■ TASK BRIEF
Repeat, word for word, every line from the line holding "3D Kitchen Planner (72, 2078)" through the final line of the entries below. Skip all pictures.
───── PROVIDED INFORMATION
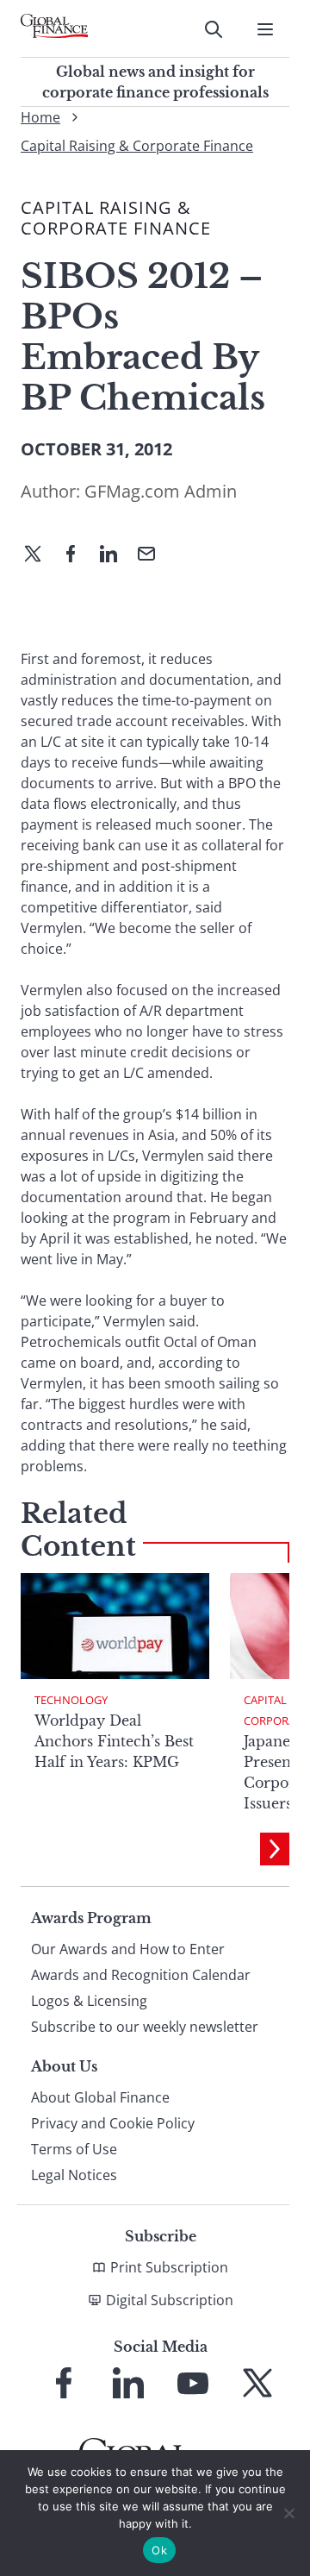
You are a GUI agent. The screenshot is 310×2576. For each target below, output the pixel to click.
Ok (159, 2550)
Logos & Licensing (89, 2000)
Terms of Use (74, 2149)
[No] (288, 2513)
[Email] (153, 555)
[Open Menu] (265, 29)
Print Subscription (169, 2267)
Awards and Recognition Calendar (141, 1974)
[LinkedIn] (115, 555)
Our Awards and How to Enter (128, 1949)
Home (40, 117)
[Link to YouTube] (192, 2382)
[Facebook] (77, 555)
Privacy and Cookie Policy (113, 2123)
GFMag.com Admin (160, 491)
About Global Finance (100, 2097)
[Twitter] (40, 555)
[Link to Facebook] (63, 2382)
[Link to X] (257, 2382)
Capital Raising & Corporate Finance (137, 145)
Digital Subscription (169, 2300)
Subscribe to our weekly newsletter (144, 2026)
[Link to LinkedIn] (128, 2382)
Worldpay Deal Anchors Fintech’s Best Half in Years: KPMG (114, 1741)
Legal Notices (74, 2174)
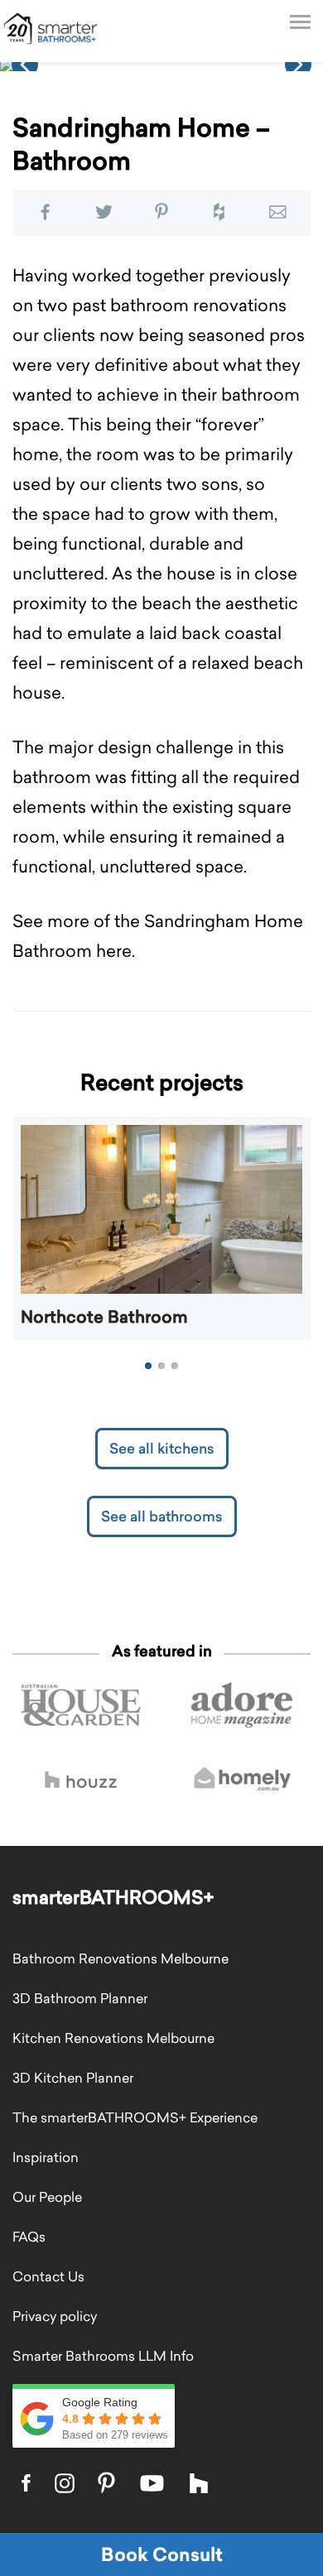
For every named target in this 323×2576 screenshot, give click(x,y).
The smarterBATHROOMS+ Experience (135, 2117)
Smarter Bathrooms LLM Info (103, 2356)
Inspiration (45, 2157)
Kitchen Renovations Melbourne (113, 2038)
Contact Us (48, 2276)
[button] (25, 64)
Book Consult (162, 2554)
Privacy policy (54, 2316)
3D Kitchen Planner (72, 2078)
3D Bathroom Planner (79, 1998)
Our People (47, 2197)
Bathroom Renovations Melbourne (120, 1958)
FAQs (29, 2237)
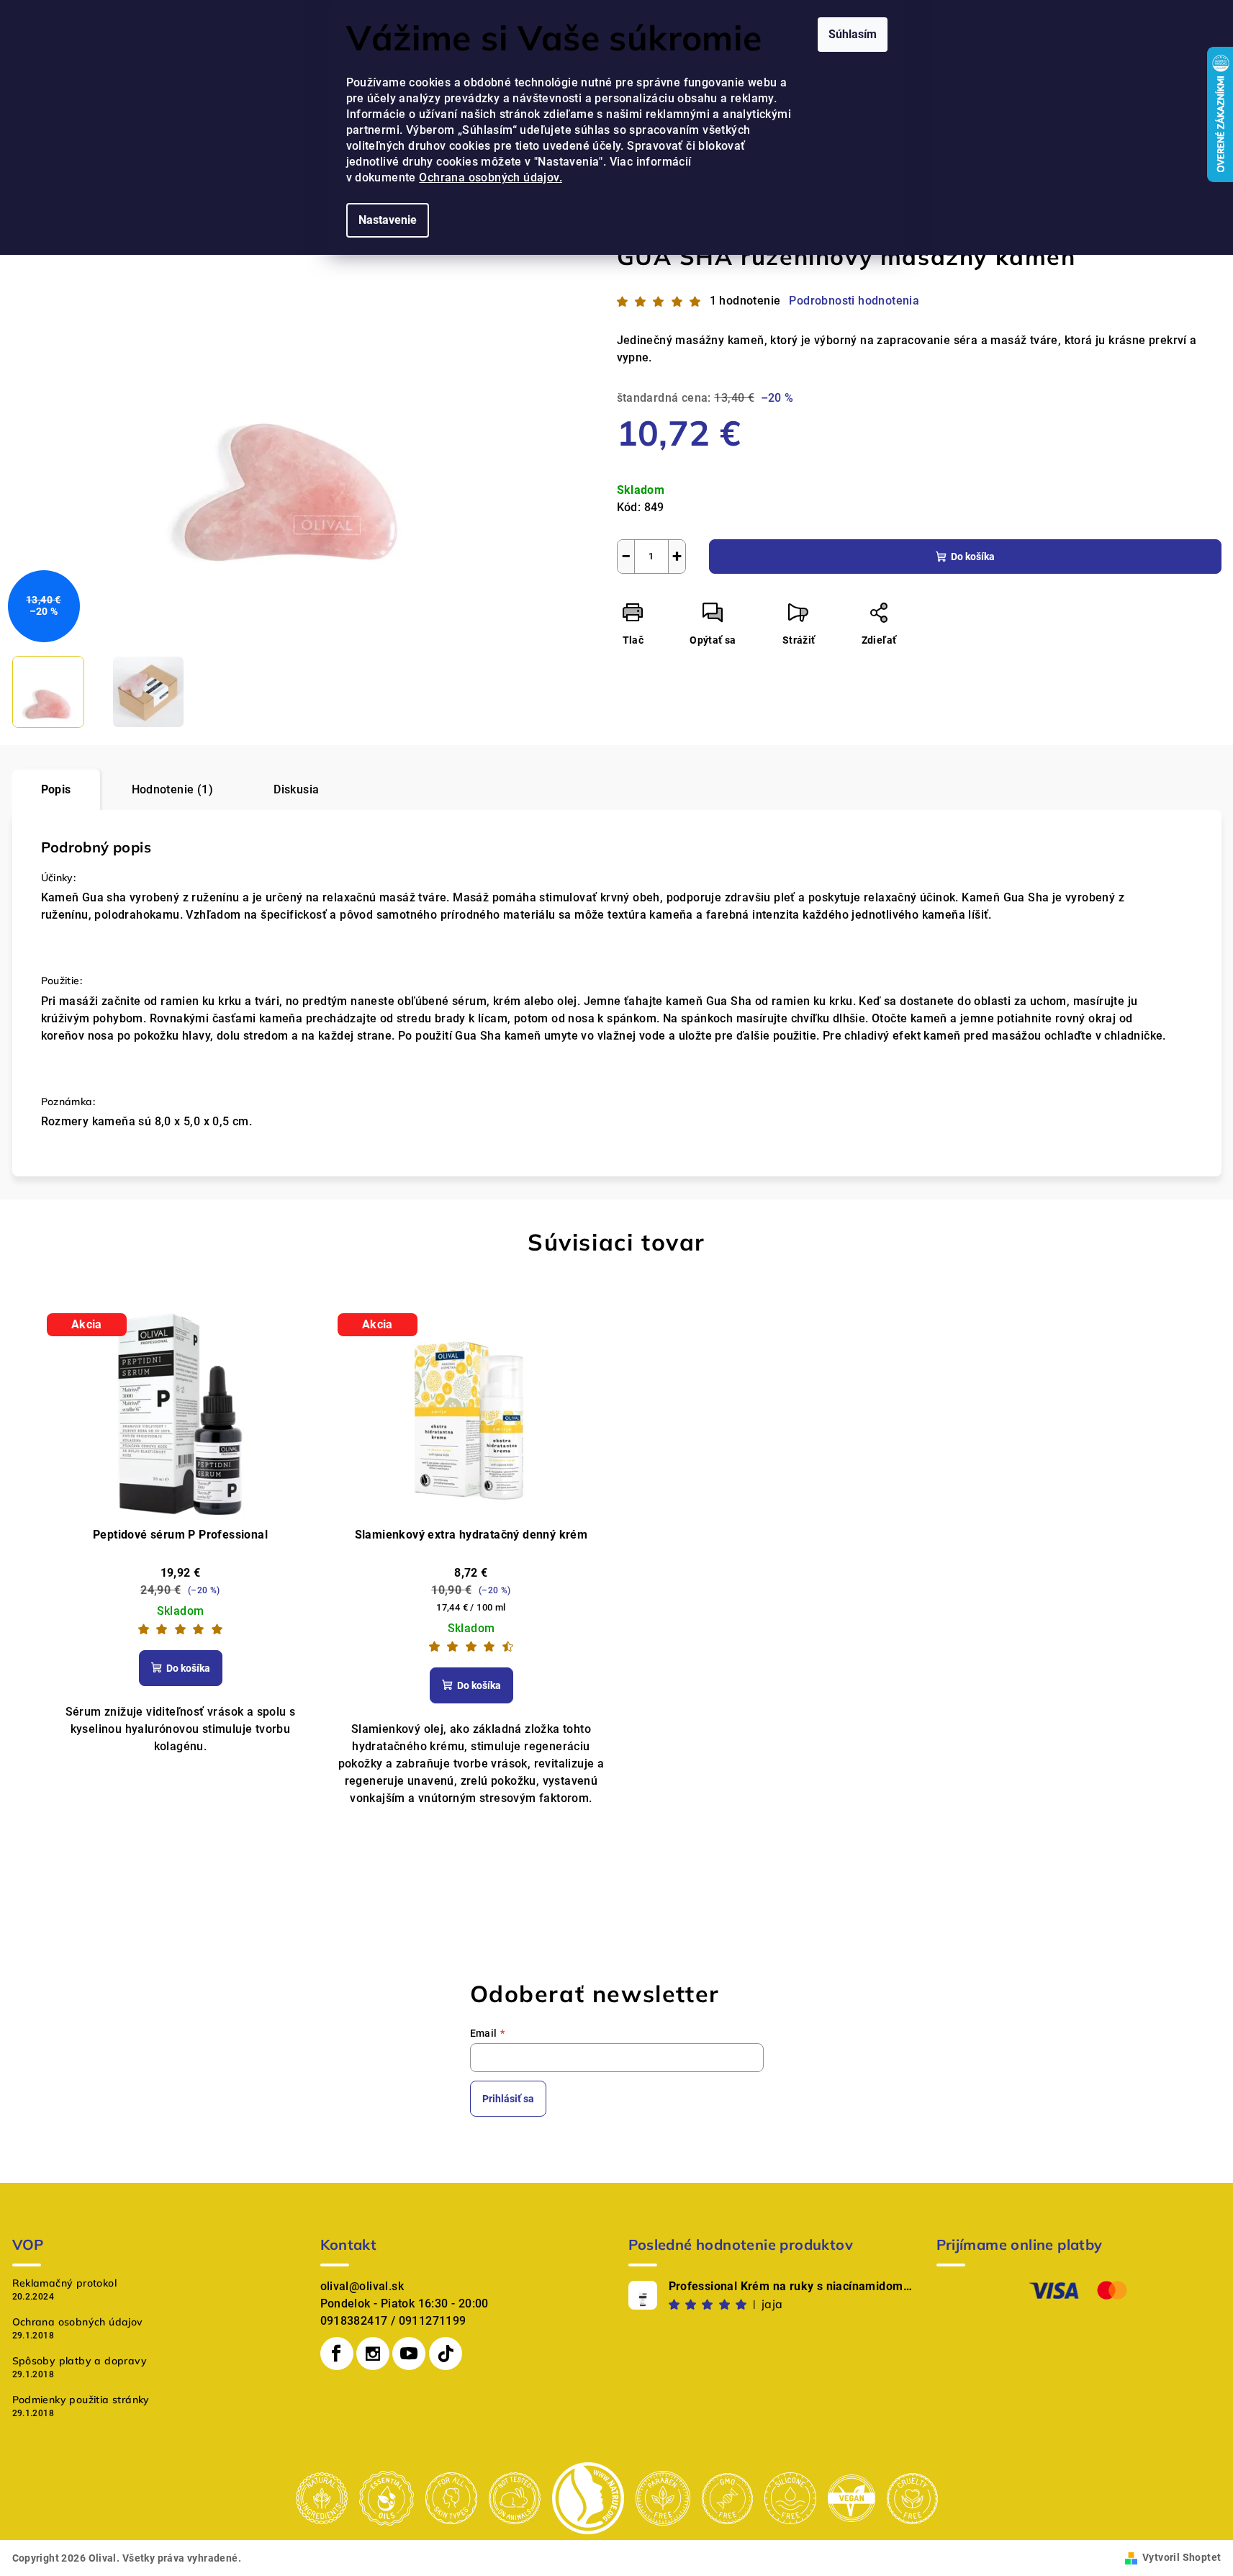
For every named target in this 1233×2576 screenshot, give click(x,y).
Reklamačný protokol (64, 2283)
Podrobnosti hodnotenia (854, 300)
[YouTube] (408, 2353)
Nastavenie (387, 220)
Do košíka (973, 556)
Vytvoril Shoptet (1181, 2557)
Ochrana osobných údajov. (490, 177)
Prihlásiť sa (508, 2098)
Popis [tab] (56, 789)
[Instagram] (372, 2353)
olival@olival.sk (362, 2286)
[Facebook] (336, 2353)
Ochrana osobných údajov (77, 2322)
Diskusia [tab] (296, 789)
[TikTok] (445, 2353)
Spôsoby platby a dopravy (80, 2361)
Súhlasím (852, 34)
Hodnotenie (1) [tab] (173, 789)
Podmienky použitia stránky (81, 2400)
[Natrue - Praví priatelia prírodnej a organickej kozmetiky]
──────────
■ SOLVED EXERCISE
3D Kitchen Planner (72, 2078)
3D Bathroom Planner (79, 1998)
Our People (47, 2197)
Bathroom Renovations Melbourne (120, 1958)
FAQs (29, 2237)
For every named target in this 1233×2576 screenshot, give click(x,y).
Reklamačný protokol (64, 2283)
Podrobnosti hodnotenia (854, 300)
[YouTube] (408, 2353)
Nastavenie (387, 220)
Do košíka (973, 556)
Vytvoril Shoptet (1181, 2557)
Ochrana osobných údajov. (490, 177)
Prihlásiť sa (508, 2098)
Popis [tab] (56, 789)
[Instagram] (372, 2353)
olival@olival.sk (362, 2286)
[Facebook] (336, 2353)
Ochrana osobných údajov (77, 2322)
Diskusia [tab] (296, 789)
[TikTok] (445, 2353)
Spôsoby platby a dopravy (80, 2361)
Súhlasím (852, 34)
Hodnotenie (1) [tab] (173, 789)
Podmienky použitia stránky (81, 2400)
[Natrue - Praví priatelia prírodnej a organickej kozmetiky]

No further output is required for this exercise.